Discussion is an essential part of a maturing person’s diet. It enables one to expand on their own ideas, discover the flaws in their own logic, and to find the ideas they hold which they don’t understand as good as they thought. I am an avid discusser. I hunger for more than my fair share. My roommates have come to know this, that Adam loves a good discussion. On occasion our talks will last hours, usually heated to some extent, and almost always instigated by myself. All of our talks contain great content and food for thought, but one thing in particular struck me recently.
Usually a discussion is a kind of verbal melee in which two parties share their thoughts on a subject and, if disagreement is present, there is usually some form of sparring, though rarely a definite winner. Everyone gets a few hits in, and each participant usually walks away thinking they had the best hits of the match.
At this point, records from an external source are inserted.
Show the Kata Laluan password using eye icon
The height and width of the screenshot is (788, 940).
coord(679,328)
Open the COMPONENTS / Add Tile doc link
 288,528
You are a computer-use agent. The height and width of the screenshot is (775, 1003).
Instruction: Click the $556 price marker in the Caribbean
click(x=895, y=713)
There is one obstacle and temptation that is most challenging to overcome when it comes to enabling mature discussion: getting over the need, the unnecessary and unhelpful need, to be right, or in more accurate words, to win. Sometimes we confuse winning an argument with enabling our side of the discussion to be true, especially when the topic is dear to our heart. It’s hard to swallow one’s pride, and address the person, not the argument. If the person whom we are discussing with is the priority, then our own wisdom becomes irrelevant as we try to address the needs, confusion, and often times pain of the person in front of us.
I noticed a quality common to all great theologians, poets, and philosophers: they don’t feel the need to respond directly to any accusation, question, or counter argument, but circumvent expectation to approach the heart of a matter. Sometimes they will answer your question with another question; sometimes they will answer your question with a seemingly unrelated statement, which sinks in slowly until clarity strikes; other times, most infuriatingly, they won’t give you any answer at all. Rarely is this silence from a lack of knowledge or inability to respond, but from a deeper understanding of how information affects people.
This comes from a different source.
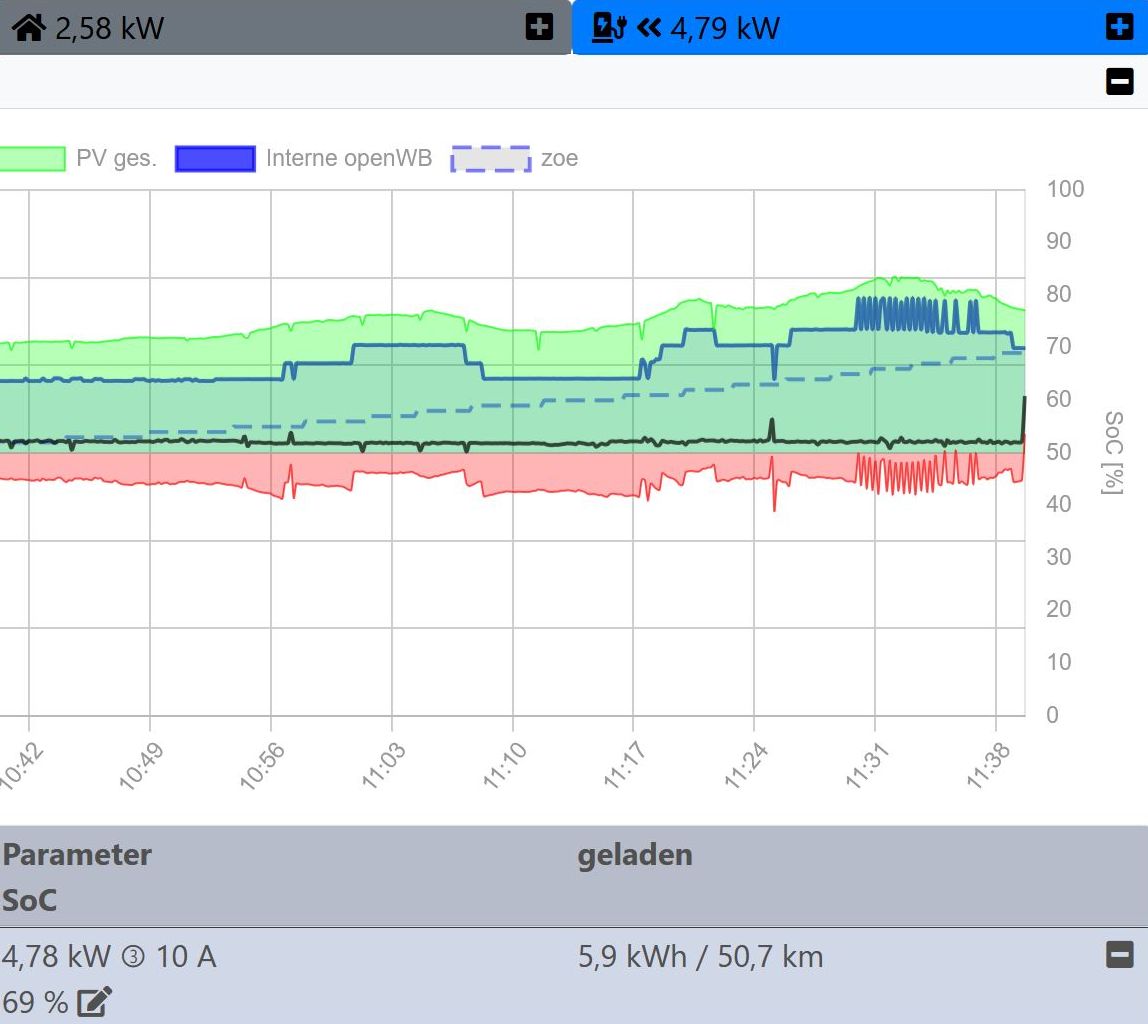Expand the house consumption details panel

pyautogui.click(x=539, y=27)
After much thought I found the telling of Jesus and the adulterous woman to be an excellent example. After presenting the adulterous woman to be stoned, the Pharisee’s try to trap Jesus with a question: “In the Law Moses commanded us to stone such women. Now what do you say?” Jesus doesn’t answer their question with “yes, stone her”, or “no, don’t stone her”. He doesn’t refer to Mosaic law, or some loophole they didn’t know about. He merely says, “Let him who is without sin cast the first stone.” He provides no evidence, argument, or supporting information. Yet, immediately the angry mob is diffused; Jesus simply turned their attention from their evil plot to the darkness of their own hearts. Voila! They leave, probably still angry, but they leave.
Such wisdom is incredibly difficult! For us mortals it requires incredible insight, patience with ourselves, and a kind of tempered recklessness that laughs in the face of expectation. One must see simultaneously the question or statement at hand, the greater picture, and the heart of the individual/individuals they are conversing with. Personally, I get so caught up in having the greatest response to an argument that I lose sight of all else and focus on “winning” the argument. I would have been three chapters into reciting the Mosaic law, interposing my own “incredible” thoughts here and there, during which time the woman, and probably myself, would have been stoned at the hands of the angry mob.
So to win an argument one quality is needed above all else: to see the heart of the other person in the discussion with love, clarity, and compassion. Only then will we have the proper insight to find the right words to address what really lies at the heart of the matter being discussed.